Nurie Langlois, a sophomore Korean and Chinese major at UGA, is a member of the university’s Asian American Student Association and said the organization has used the hashtag on its Instagram story. She also spoke to the positive impact it has on the Asian community as a whole.
“It’s reminding people that we’re not the virus, we’re not the issue. We all have one common enemy, which is COVID-19, that we should be fighting,” Langlois said. “Don’t be fighting us.”
Finger Pointing
Even for those who continue to blame China for the virus, their threats and accusations often get hurled at other Americans of east Asian descent. Groups such as the Asian American Commission, based in Connecticut, and the Asian Pacific Policy & Planning Council have begun tracking violence against these groups.
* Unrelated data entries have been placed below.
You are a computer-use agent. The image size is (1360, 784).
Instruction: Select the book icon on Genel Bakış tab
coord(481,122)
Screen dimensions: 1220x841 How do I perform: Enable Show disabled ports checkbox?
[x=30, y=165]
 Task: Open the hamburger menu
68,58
Lehua Kono, who is of Japanese, Filippino, European and Pacific Islander descent, works in a pharmacy in Salt Lake City and said she’s had customers ask for another person to help them because of the way she looks.
Kono said it’s not uncommon for her to stand out in Utah, as the state’s Asian population is only 2.4%, according to the U.S. Census Bureau. However, the sophomore international and Asian studies major at the University of Utah said she’s noticed people distancing themselves more from her since the beginning of COVID-19.
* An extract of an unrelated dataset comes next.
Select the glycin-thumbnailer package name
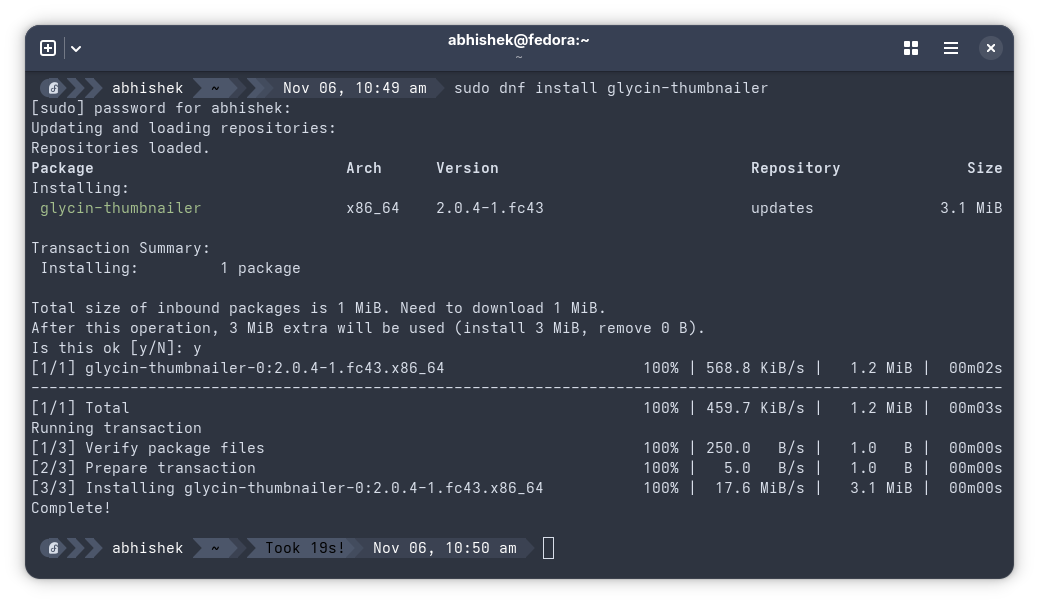This screenshot has width=1039, height=604. 120,208
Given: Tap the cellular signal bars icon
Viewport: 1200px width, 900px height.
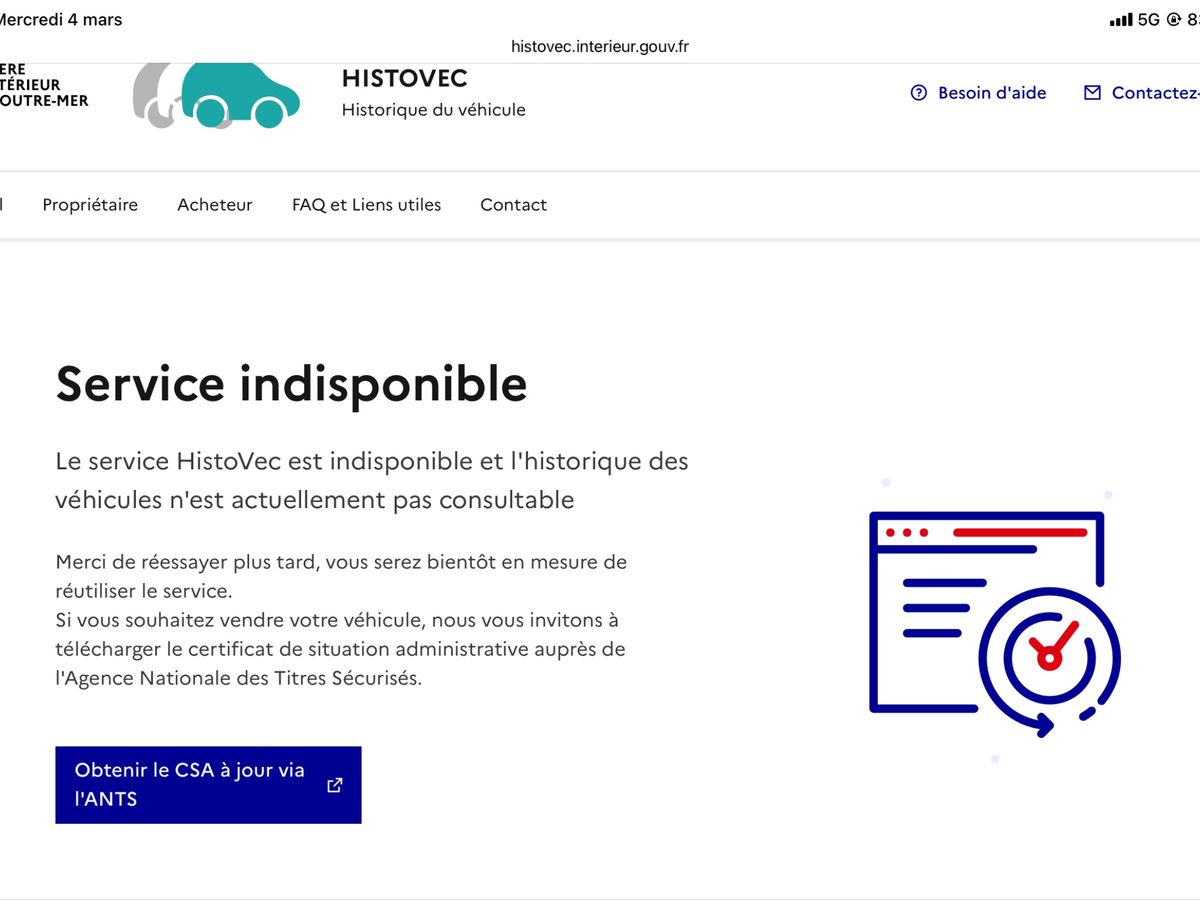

Kono also shared an experience her mom had when shopping at a grocery store where everyone in the aisle left when they saw her.
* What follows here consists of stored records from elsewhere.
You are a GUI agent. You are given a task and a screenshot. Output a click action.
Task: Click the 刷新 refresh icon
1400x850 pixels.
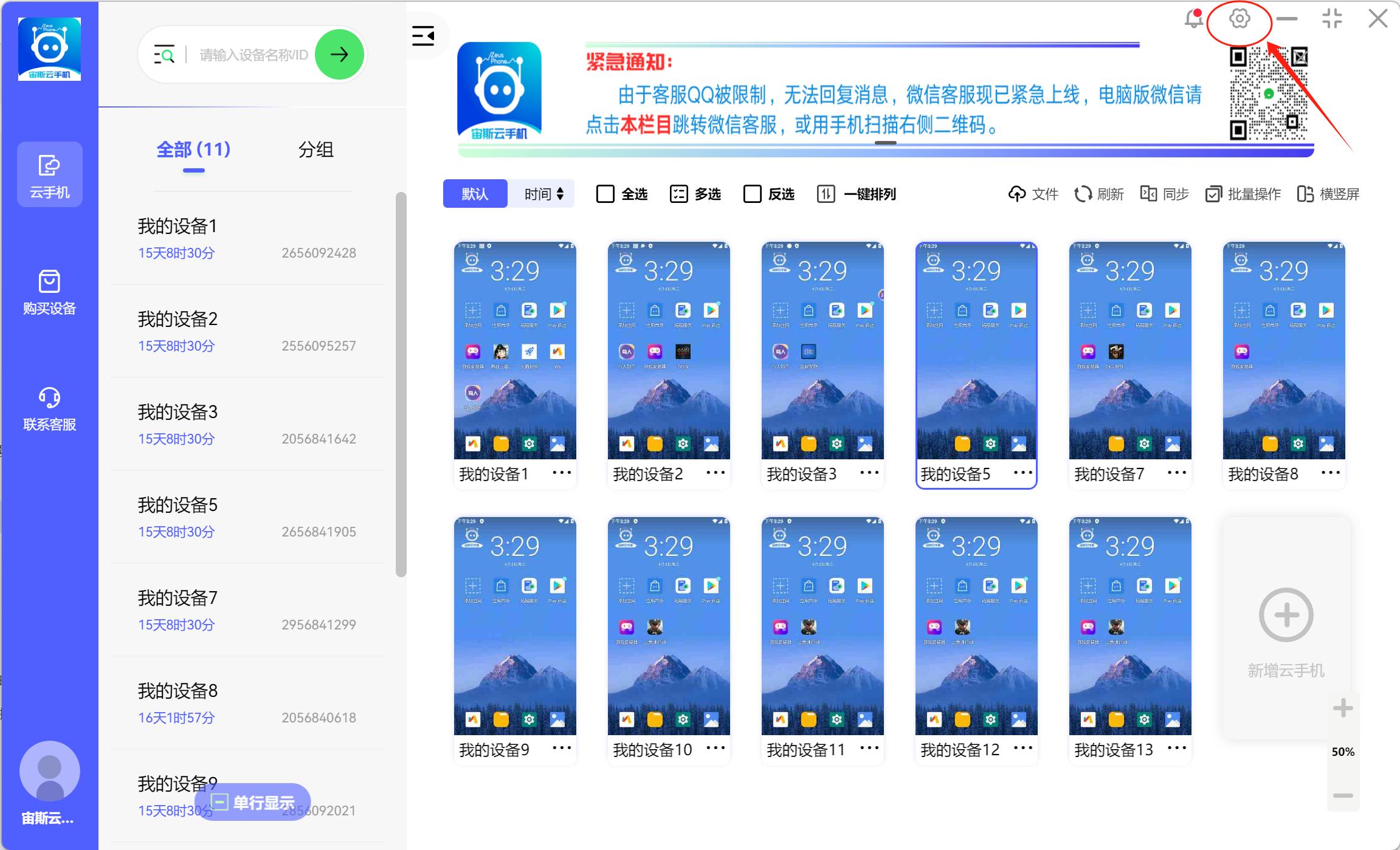(1083, 194)
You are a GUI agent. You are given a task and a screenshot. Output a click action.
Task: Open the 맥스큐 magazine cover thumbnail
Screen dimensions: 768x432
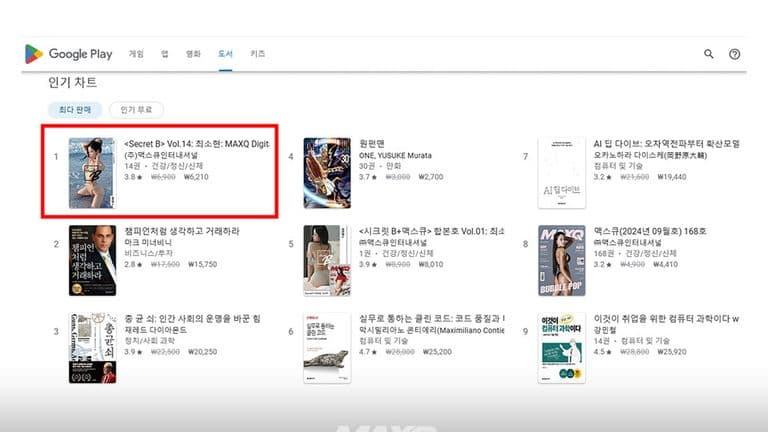(x=561, y=260)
Back in Georgia, Langlois said she and her mother, who is Korean, were stared down by a caucasian woman while at a park before shelter-in-place orders went into effect. Langlois said the woman also coughed, without covering her mouth, and then walked away without saying anything.
“I don’t know if that was her being weird or her being subtle in some sense, but that was a very strange thing,” Langlois said. “My mom and I were definitely uncomfortable.”
For both Langlois and Kono, frustration stems from people blaming and scapegoating instead of fighting back against racism and supporting one another.
“It’s just unfortunate that an entire community … has to deal with this and be faced with the consequences,” Langlois said. “It became this kind of finger pointing of, ‘Who started this, who ruined my life,’ kind of deal.”
While the #IAMNOTAVIRUS hashtag is helping to spread awareness and combat racism, Langlois sees its online-only presence being a limitation since people choose who and what they want to follow on social media channels.
“I feel like it’s spread mostly within the Asian community … and also I feel like the people that are going to be spiteful in the first place normally aren’t the ones looking for that,” Langlois said.
On the other side, Keo said another challenge has been keeping up with the number of submissions and making sure everyone feels heard and supported.
And even though Farrow is no longer affiliated with the campaign, he said he will continue to advocate for the Asian American community — even after COVID-19 becomes a disease of the past.
“We’re definitely committed to … keep working as long as there’s anti-Asian rhetoric, as long as there’s Asian violence,” Farrow said. “It’s not like we can stop being Asian American and move on to the next thing.”
Rachel Priest is a senior majoring in journalism and history in the Grady College of Journalism and Mass Communication and the Franklin College of Arts and Sciences, respectively, at the University of Georgia.